WHAT YOU WILL DO
Express every line of the listing below as a JSON list of strings, one string per line, leaving out blank lines.

• • •

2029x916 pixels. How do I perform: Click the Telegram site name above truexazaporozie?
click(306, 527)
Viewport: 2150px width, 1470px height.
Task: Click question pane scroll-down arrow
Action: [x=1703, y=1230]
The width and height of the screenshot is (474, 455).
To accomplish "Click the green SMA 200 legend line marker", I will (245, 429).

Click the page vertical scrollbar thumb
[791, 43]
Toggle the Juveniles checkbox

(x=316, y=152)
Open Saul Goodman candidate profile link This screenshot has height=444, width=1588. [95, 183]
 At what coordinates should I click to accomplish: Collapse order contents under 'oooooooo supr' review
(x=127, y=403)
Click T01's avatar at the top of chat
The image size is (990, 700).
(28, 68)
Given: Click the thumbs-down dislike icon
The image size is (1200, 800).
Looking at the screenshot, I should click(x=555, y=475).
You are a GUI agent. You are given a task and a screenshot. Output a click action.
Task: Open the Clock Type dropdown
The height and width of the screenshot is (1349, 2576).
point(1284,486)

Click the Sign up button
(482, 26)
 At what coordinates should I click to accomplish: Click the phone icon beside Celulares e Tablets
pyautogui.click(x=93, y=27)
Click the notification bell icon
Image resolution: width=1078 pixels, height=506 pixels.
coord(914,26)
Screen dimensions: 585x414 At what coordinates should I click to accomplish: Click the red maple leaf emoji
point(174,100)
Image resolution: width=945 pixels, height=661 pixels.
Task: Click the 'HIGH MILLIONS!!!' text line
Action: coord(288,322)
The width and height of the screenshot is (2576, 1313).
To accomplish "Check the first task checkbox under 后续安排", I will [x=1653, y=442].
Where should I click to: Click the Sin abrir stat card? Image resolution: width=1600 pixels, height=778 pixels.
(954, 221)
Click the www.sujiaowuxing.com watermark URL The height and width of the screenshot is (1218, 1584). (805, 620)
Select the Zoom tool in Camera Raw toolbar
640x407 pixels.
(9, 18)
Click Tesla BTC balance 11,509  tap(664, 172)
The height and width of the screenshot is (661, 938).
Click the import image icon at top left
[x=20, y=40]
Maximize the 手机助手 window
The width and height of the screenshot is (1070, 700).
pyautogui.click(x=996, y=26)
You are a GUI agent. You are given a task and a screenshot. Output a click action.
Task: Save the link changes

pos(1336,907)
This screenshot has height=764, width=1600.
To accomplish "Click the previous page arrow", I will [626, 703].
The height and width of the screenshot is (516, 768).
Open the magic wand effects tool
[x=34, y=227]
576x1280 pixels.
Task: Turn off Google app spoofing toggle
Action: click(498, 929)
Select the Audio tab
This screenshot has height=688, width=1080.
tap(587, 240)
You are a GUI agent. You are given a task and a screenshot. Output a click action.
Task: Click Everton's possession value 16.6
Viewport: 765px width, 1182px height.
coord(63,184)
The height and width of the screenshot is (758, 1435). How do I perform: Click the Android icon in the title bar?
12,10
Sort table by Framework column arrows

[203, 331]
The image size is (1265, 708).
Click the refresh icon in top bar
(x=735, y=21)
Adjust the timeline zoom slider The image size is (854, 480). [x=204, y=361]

• • •

EXERCISE RESPONSE
[
  "2029x916 pixels. How do I perform: Click the Telegram site name above truexazaporozie?",
  "click(306, 527)",
  "Viewport: 2150px width, 1470px height.",
  "Task: Click question pane scroll-down arrow",
  "Action: [x=1703, y=1230]",
  "The width and height of the screenshot is (474, 455).",
  "To accomplish \"Click the green SMA 200 legend line marker\", I will (245, 429).",
  "Click the page vertical scrollbar thumb",
  "[791, 43]",
  "Toggle the Juveniles checkbox",
  "(x=316, y=152)",
  "Open Saul Goodman candidate profile link This screenshot has height=444, width=1588. [95, 183]",
  " At what coordinates should I click to accomplish: Collapse order contents under 'oooooooo supr' review",
  "(x=127, y=403)",
  "Click T01's avatar at the top of chat",
  "The image size is (990, 700).",
  "(28, 68)",
  "Given: Click the thumbs-down dislike icon",
  "The image size is (1200, 800).",
  "Looking at the screenshot, I should click(x=555, y=475).",
  "You are a GUI agent. You are given a task and a screenshot. Output a click action.",
  "Task: Open the Clock Type dropdown",
  "The height and width of the screenshot is (1349, 2576).",
  "point(1284,486)",
  "Click the Sign up button",
  "(482, 26)",
  " At what coordinates should I click to accomplish: Click the phone icon beside Celulares e Tablets",
  "pyautogui.click(x=93, y=27)",
  "Click the notification bell icon",
  "Image resolution: width=1078 pixels, height=506 pixels.",
  "coord(914,26)",
  "Screen dimensions: 585x414 At what coordinates should I click to accomplish: Click the red maple leaf emoji",
  "point(174,100)",
  "Image resolution: width=945 pixels, height=661 pixels.",
  "Task: Click the 'HIGH MILLIONS!!!' text line",
  "Action: coord(288,322)",
  "The width and height of the screenshot is (2576, 1313).",
  "To accomplish \"Check the first task checkbox under 后续安排\", I will [x=1653, y=442].",
  "Where should I click to: Click the Sin abrir stat card? Image resolution: width=1600 pixels, height=778 pixels.",
  "(954, 221)",
  "Click the www.sujiaowuxing.com watermark URL The height and width of the screenshot is (1218, 1584). (805, 620)",
  "Select the Zoom tool in Camera Raw toolbar",
  "640x407 pixels.",
  "(9, 18)",
  "Click Tesla BTC balance 11,509  tap(664, 172)",
  "The height and width of the screenshot is (661, 938).",
  "Click the import image icon at top left",
  "[x=20, y=40]",
  "Maximize the 手机助手 window",
  "The width and height of the screenshot is (1070, 700).",
  "pyautogui.click(x=996, y=26)",
  "You are a GUI agent. You are given a task and a screenshot. Output a click action.",
  "Task: Save the link changes",
  "pos(1336,907)",
  "This screenshot has height=764, width=1600.",
  "To accomplish \"Click the previous page arrow\", I will [626, 703].",
  "The height and width of the screenshot is (516, 768).",
  "Open the magic wand effects tool",
  "[x=34, y=227]",
  "576x1280 pixels.",
  "Task: Turn off Google app spoofing toggle",
  "Action: click(498, 929)",
  "Select the Audio tab",
  "This screenshot has height=688, width=1080.",
  "tap(587, 240)",
  "You are a GUI agent. You are given a task and a screenshot. Output a click action.",
  "Task: Click Everton's possession value 16.6",
  "Viewport: 765px width, 1182px height.",
  "coord(63,184)",
  "The height and width of the screenshot is (758, 1435). How do I perform: Click the Android icon in the title bar?",
  "12,10",
  "Sort table by Framework column arrows",
  "[203, 331]",
  "The image size is (1265, 708).",
  "Click the refresh icon in top bar",
  "(x=735, y=21)",
  "Adjust the timeline zoom slider The image size is (854, 480). [x=204, y=361]"
]